**INPUT RECORDS**
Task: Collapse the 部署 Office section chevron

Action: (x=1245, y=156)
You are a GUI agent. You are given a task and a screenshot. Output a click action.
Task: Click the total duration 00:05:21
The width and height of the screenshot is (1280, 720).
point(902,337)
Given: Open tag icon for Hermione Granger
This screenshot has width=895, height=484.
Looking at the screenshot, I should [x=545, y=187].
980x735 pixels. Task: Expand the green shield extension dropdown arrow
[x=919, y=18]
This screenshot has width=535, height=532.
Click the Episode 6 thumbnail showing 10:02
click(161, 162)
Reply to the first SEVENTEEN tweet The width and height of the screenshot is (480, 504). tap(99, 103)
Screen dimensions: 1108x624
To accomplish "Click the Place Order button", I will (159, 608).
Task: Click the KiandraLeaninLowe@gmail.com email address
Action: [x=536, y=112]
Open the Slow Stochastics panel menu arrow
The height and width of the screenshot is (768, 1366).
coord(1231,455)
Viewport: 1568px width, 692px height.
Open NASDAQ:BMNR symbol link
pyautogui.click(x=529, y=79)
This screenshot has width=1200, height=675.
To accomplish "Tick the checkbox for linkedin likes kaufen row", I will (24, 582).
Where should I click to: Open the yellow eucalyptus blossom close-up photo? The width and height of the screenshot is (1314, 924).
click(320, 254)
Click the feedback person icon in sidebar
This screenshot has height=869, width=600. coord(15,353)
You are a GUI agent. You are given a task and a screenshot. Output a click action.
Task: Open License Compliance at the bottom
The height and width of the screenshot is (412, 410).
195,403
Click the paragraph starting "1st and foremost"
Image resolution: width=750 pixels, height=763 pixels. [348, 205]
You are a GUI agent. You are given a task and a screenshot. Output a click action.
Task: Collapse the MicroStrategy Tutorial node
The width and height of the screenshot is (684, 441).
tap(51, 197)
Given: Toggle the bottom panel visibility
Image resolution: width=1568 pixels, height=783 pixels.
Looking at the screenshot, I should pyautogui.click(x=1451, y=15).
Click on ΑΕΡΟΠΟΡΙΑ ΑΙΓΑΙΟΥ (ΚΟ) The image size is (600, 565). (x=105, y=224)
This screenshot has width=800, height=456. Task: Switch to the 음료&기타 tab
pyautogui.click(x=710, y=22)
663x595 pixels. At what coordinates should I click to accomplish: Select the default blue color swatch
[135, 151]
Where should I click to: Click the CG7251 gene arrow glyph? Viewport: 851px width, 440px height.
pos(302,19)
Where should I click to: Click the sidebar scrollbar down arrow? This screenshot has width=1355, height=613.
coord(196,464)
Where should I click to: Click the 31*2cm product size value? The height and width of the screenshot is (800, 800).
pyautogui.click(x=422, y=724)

**BRIEF**
Retype the material exactly, including every line.

**EXERCISE RESPONSE**
Task: Collapse the 部署 Office section chevron

Action: (x=1245, y=156)
You are a GUI agent. You are given a task and a screenshot. Output a click action.
Task: Click the total duration 00:05:21
The width and height of the screenshot is (1280, 720).
point(902,337)
Given: Open tag icon for Hermione Granger
This screenshot has width=895, height=484.
Looking at the screenshot, I should [x=545, y=187].
980x735 pixels. Task: Expand the green shield extension dropdown arrow
[x=919, y=18]
This screenshot has width=535, height=532.
Click the Episode 6 thumbnail showing 10:02
click(161, 162)
Reply to the first SEVENTEEN tweet The width and height of the screenshot is (480, 504). tap(99, 103)
Screen dimensions: 1108x624
To accomplish "Click the Place Order button", I will (159, 608).
Task: Click the KiandraLeaninLowe@gmail.com email address
Action: [x=536, y=112]
Open the Slow Stochastics panel menu arrow
The height and width of the screenshot is (768, 1366).
coord(1231,455)
Viewport: 1568px width, 692px height.
Open NASDAQ:BMNR symbol link
pyautogui.click(x=529, y=79)
This screenshot has width=1200, height=675.
To accomplish "Tick the checkbox for linkedin likes kaufen row", I will (24, 582).
Where should I click to: Open the yellow eucalyptus blossom close-up photo? The width and height of the screenshot is (1314, 924).
click(320, 254)
Click the feedback person icon in sidebar
This screenshot has height=869, width=600. coord(15,353)
You are a GUI agent. You are given a task and a screenshot. Output a click action.
Task: Open License Compliance at the bottom
The height and width of the screenshot is (412, 410).
195,403
Click the paragraph starting "1st and foremost"
Image resolution: width=750 pixels, height=763 pixels. [348, 205]
You are a GUI agent. You are given a task and a screenshot. Output a click action.
Task: Collapse the MicroStrategy Tutorial node
The width and height of the screenshot is (684, 441).
tap(51, 197)
Given: Toggle the bottom panel visibility
Image resolution: width=1568 pixels, height=783 pixels.
Looking at the screenshot, I should pyautogui.click(x=1451, y=15).
Click on ΑΕΡΟΠΟΡΙΑ ΑΙΓΑΙΟΥ (ΚΟ) The image size is (600, 565). (x=105, y=224)
This screenshot has width=800, height=456. Task: Switch to the 음료&기타 tab
pyautogui.click(x=710, y=22)
663x595 pixels. At what coordinates should I click to accomplish: Select the default blue color swatch
[135, 151]
Where should I click to: Click the CG7251 gene arrow glyph? Viewport: 851px width, 440px height.
pos(302,19)
Where should I click to: Click the sidebar scrollbar down arrow? This screenshot has width=1355, height=613.
coord(196,464)
Where should I click to: Click the 31*2cm product size value? The height and width of the screenshot is (800, 800).
pyautogui.click(x=422, y=724)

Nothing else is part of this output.